Re: [RFC PATCH v2 33/47] userfaultfd: add UFFD_FEATURE_MINOR_HUGETLBFS_HGM

James Houghton <jthoughton@xxxxxxxxxx> · Wed, 21 Dec 2022 20:24:45 -0500

> > So considering two API choices:
> >
> > 1. What we have now: UFFD_FEATURE_MINOR_HUGETLBFS_HGM for
> > UFFDIO_CONTINUE, and later UFFD_FEATURE_WP_HUGETLBFS_HGM for
> > UFFDIO_WRITEPROTECT. For MADV_DONTNEED, we could just suddenly start
> > allowing high-granularity choices (not sure if this is bad; we started
> > allowing it for HugeTLB recently with no other API change, AFAIA).
>
> I don't think we can just start allowing HGM for MADV_DONTNEED without
> some type of user interaction/request.  Otherwise, a user that passes
> in non-hugetlb page size requests may get unexpected results.  And, one
> of the threads about MADV_DONTNEED points out a valid use cases where
> the caller may not know the mapping is hugetlb or not and is likely to
> pass in non-hugetlb page size requests.
>
> > 2. MADV_ENABLE_HGM or something similar.
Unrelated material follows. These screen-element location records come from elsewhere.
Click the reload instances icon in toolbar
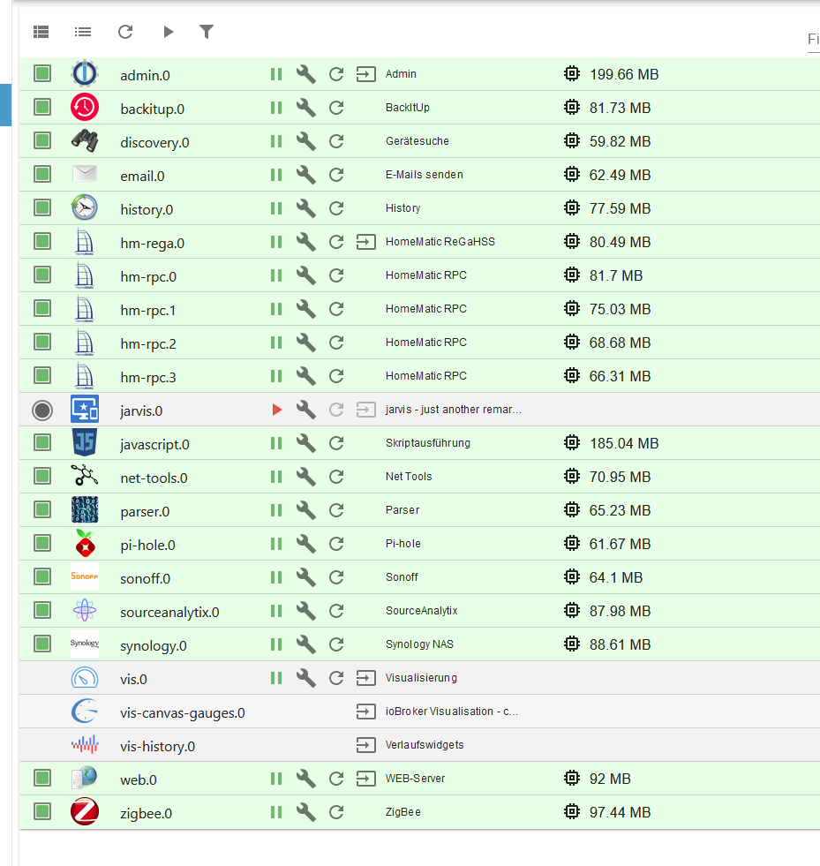820x866 pixels. pyautogui.click(x=125, y=32)
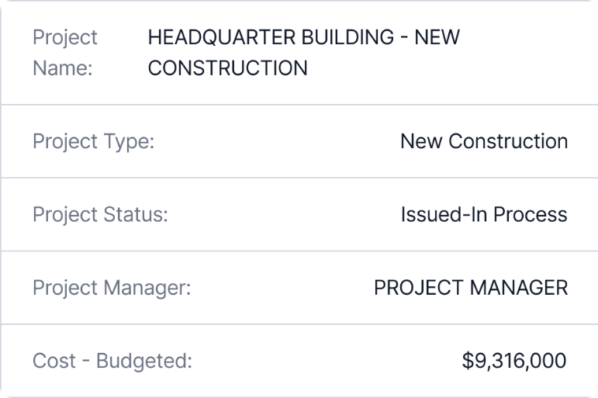Select the "New Construction" project type value
Screen dimensions: 598x398
pos(483,141)

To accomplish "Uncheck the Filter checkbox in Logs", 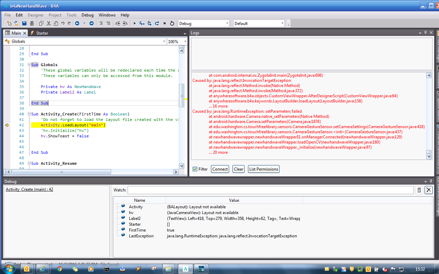I will [195, 169].
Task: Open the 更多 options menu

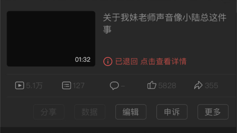Action: tap(213, 112)
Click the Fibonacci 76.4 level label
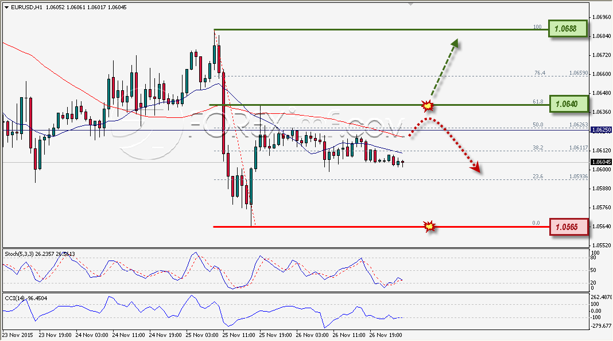The image size is (613, 341). (540, 73)
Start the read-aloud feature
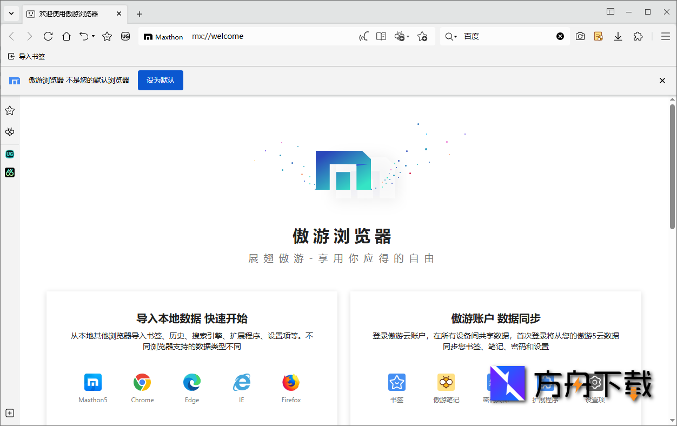This screenshot has height=426, width=677. (x=363, y=36)
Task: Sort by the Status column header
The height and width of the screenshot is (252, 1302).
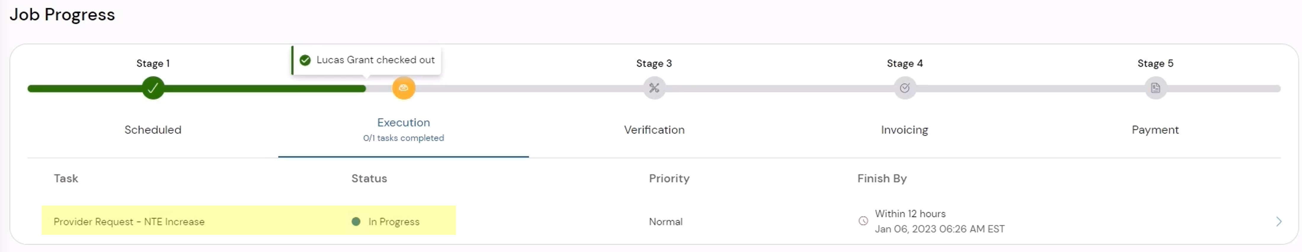Action: [x=369, y=178]
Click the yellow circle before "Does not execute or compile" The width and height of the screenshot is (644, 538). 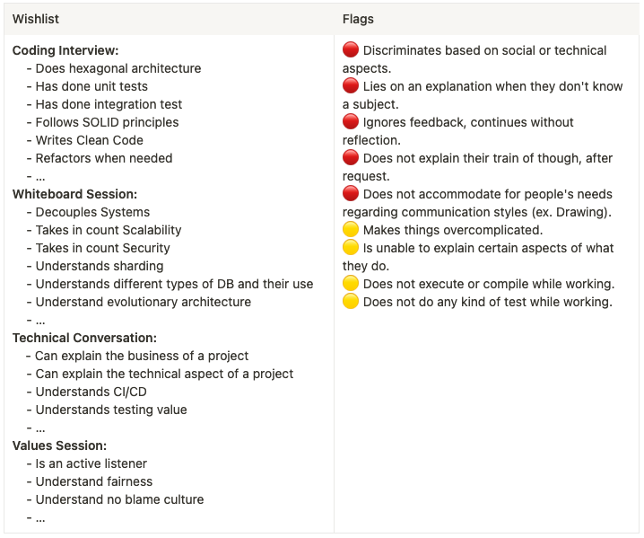(x=351, y=284)
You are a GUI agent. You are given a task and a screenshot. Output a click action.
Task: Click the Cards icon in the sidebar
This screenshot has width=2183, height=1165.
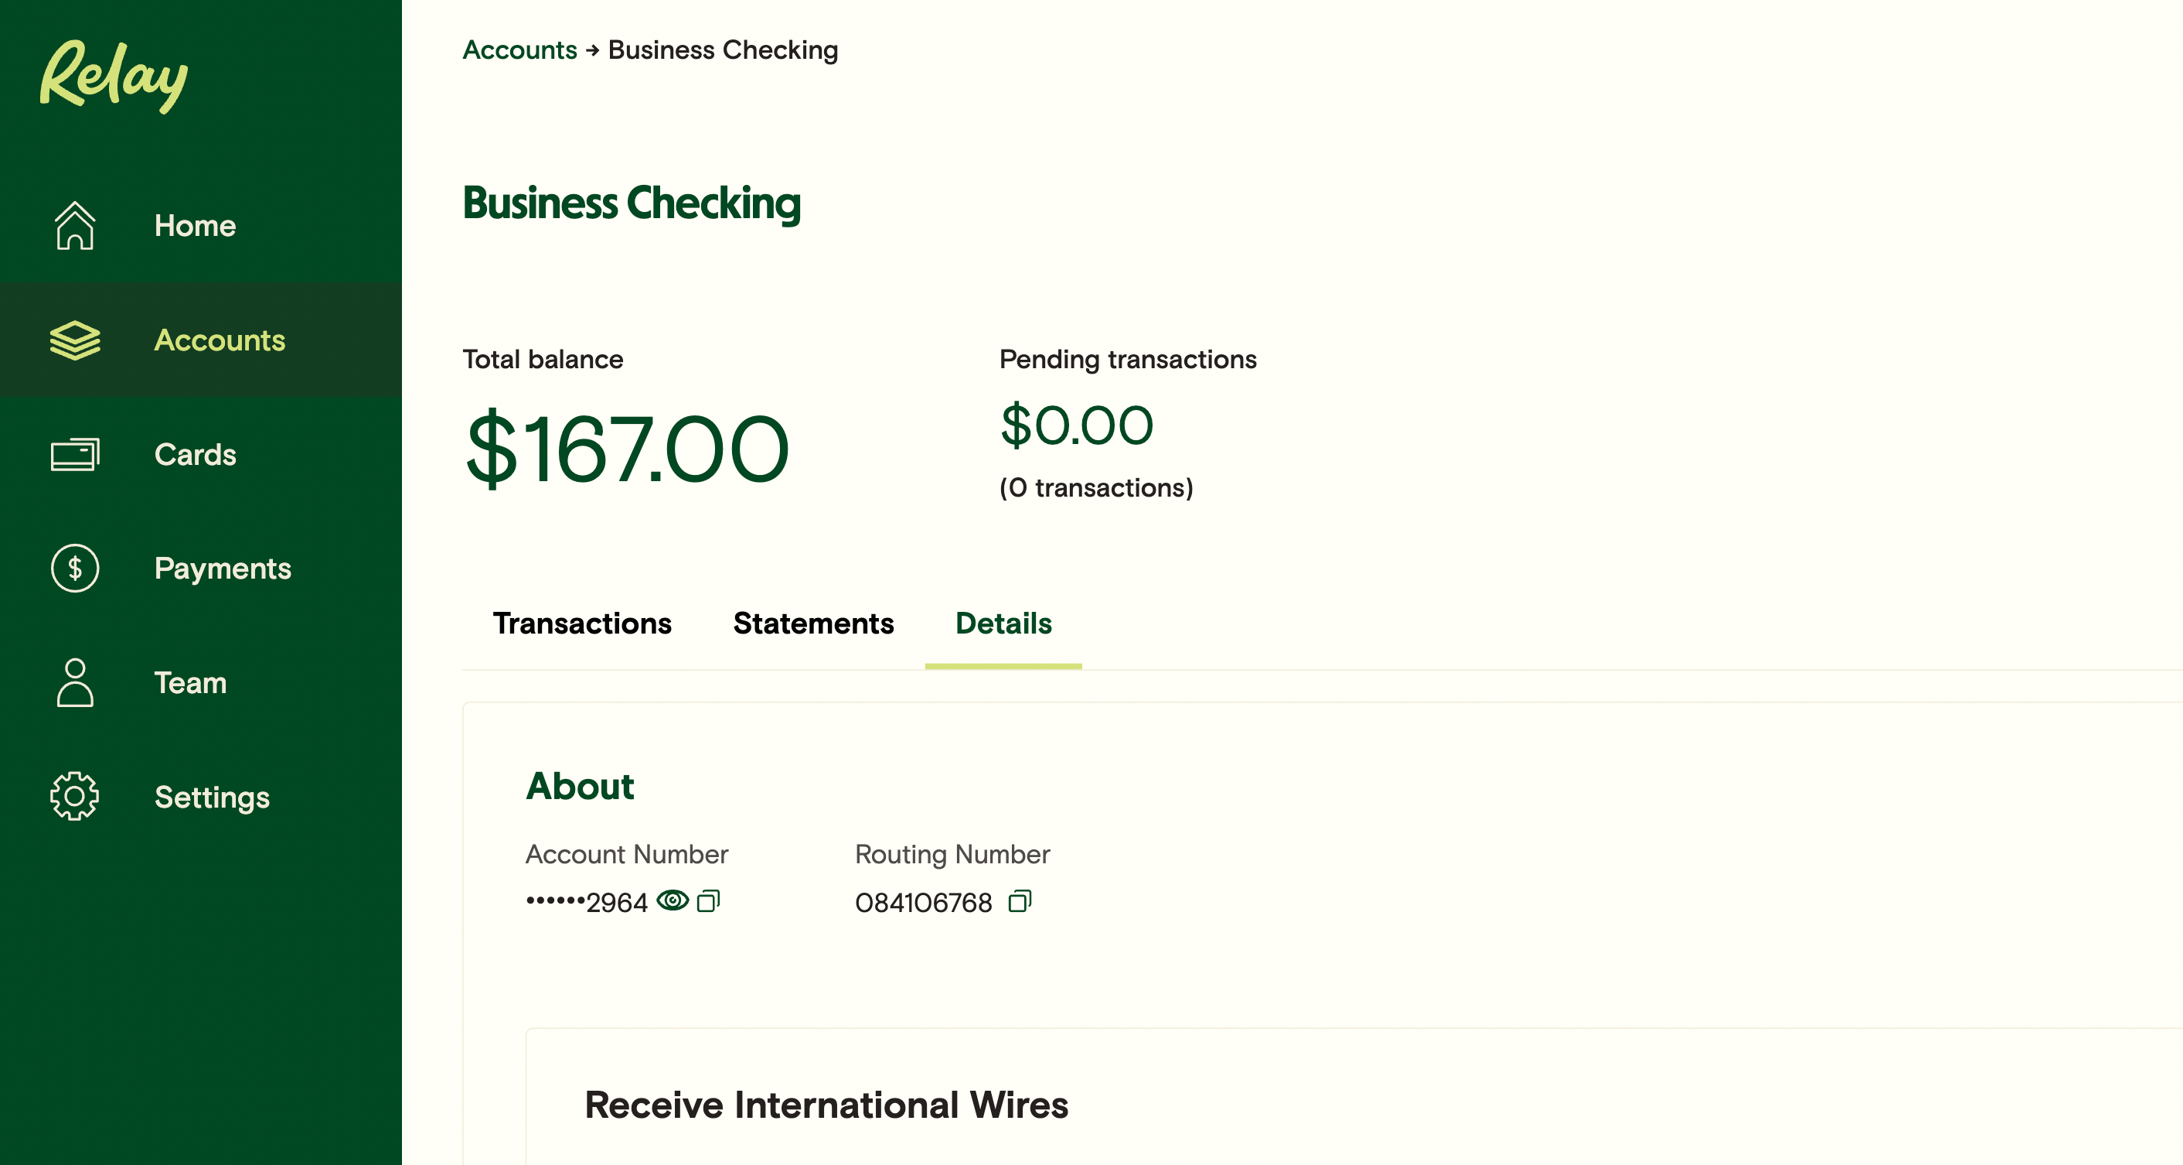[x=75, y=454]
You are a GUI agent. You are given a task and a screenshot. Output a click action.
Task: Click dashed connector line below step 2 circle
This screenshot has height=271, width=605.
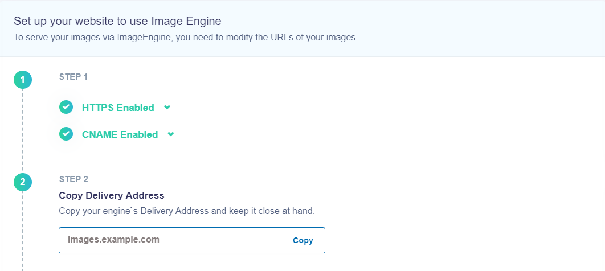[22, 231]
The changes to
> > UFFDIO_CONTINUE/UFFDIO_WRITEPROTECT/MADV_DONTNEED come automatically,
> > provided they are implemented.
> >
> > I don't mind one way or the other. Peter, I assume you prefer #2.
> > Mike, what about you? If we decide on something other than #1, I'll
> > make the change before sending v1 out.
>
> Since I do not believe 1) is an option, MADV_ENABLE_HGM might be the way
> to go.  Any thoughts about MADV_ENABLE_HGM?  I'm thinking:
> - Make it have same restrictions as other madvise hugetlb calls,
>   . addr must be huge page aligned
>   . length is rounded down to a multiple of huge page size
> - We split the vma as required
I agree with these.
> - Flags carrying HGM state reside in the hugetlb_shared_vma_data struct
I actually changed this in v1 to storing HGM state as a VMA flag to
avoid problems with splitting VMAs (like, when we split a VMA, it's
possible the VMA data/lock struct doesn't get allocated). It seems
better to me; I can change it back if you disagree.

Not sure what the best name for this flag is either. MADV_ENABLE_HGM
sounds ok. MADV_HUGETLB_HGM or MADV_HUGETLB_SMALL_PAGES could work
too. No need to figure it out now.

Thanks Mike and Peter :) I'll make this change for v1 and send it out
sometime soon.

- James